Come riportato da Il Sole 24 Ore Radiocor, Confindustria definisce la revisione dell'Ets un passaggio decisivo e parla di "ultima chiamata" per evitare effetti considerati tecnicamente ed economicamente non sostenibili per l'industria. Il vicepresidente per l'energia Aurelio Regina afferma che il sistema deve restare coerente con gli obiettivi della decarbonizzazione, ma anche con le condizioni del mercato unico europeo.

Tra le dieci misure indicate dall'associazione figurano la limitazione del prezzo delle quote attraverso interventi sulla riserva di stabilità del mercato, anche con un tetto al prezzo della CO2, e l'esclusione degli operatori puramente finanziari dalle aste. Confindustria propone inoltre la revisione dei benchmark dell'Ets, il blocco della riduzione delle quote gratuite, strumenti di sostegno alla decarbonizzazione finanziati da un fondo comune europeo, il blocco temporaneo dell'Ets marittimo e un ulteriore rinvio dell'Ets 2 per contenere gli impatti su piccole imprese e famiglie.
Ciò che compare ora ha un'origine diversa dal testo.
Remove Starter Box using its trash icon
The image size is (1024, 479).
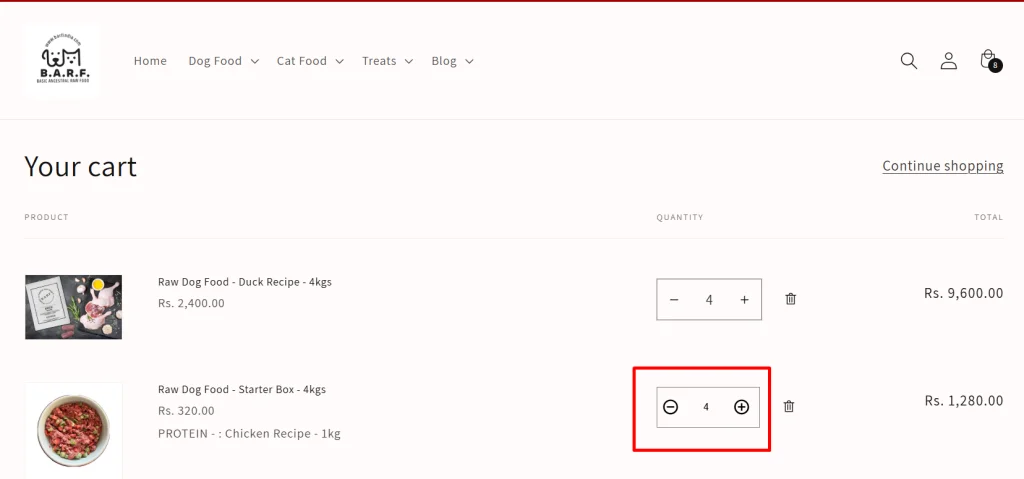point(789,406)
Pressione sulle filiere energivore europee

A Bruxelles, Regina ha incontrato la stampa insieme al presidente di Federacciai Antonio Gozzi e al presidente di Assocarta Lorenzo Poli, nel quadro di una serie di incontri istituzionali. Il messaggio delle associazioni è che l'attuale assetto dell'Ets sta aumentando la pressione competitiva sui comparti ad alto consumo energetico, mentre la transizione richiede tempi e strumenti compatibili con la sostenibilità industriale.
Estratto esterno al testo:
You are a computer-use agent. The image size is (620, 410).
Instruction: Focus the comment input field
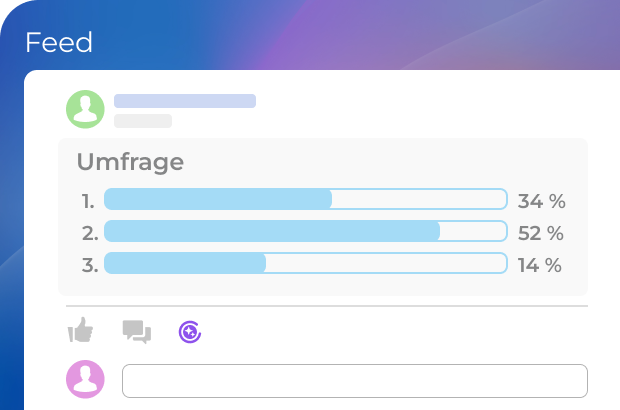[354, 381]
Per i settori più esposti, la richiesta è di affiancare agli obiettivi climatici meccanismi che limitino i costi lungo le catene produttive e riducano la volatilità del mercato della CO2. La revisione attesa dalla Commissione Ue a luglio assume così un rilievo diretto per i prezzi dell'elettricità, gli investimenti nella decarbonizzazione e la tenuta della base manifatturiera europea.

Nella nostra precedente analisi sulla revisione dell’Ets, abbiamo raccontato come il distretto ceramico di Sassuolo abbia portato a Bruxelles una posizione condivisa tra imprese e sindacati sui nuovi benchmark 2026-2030 per le quote di CO2. Il settore ha contestato parametri ritenuti non aderenti alle tecnologie disponibili, stimando un aumento dei costi annui da circa 70 a 120 milioni di euro e segnalando rischi per la competitività e di carbon leakage a favore delle importazioni.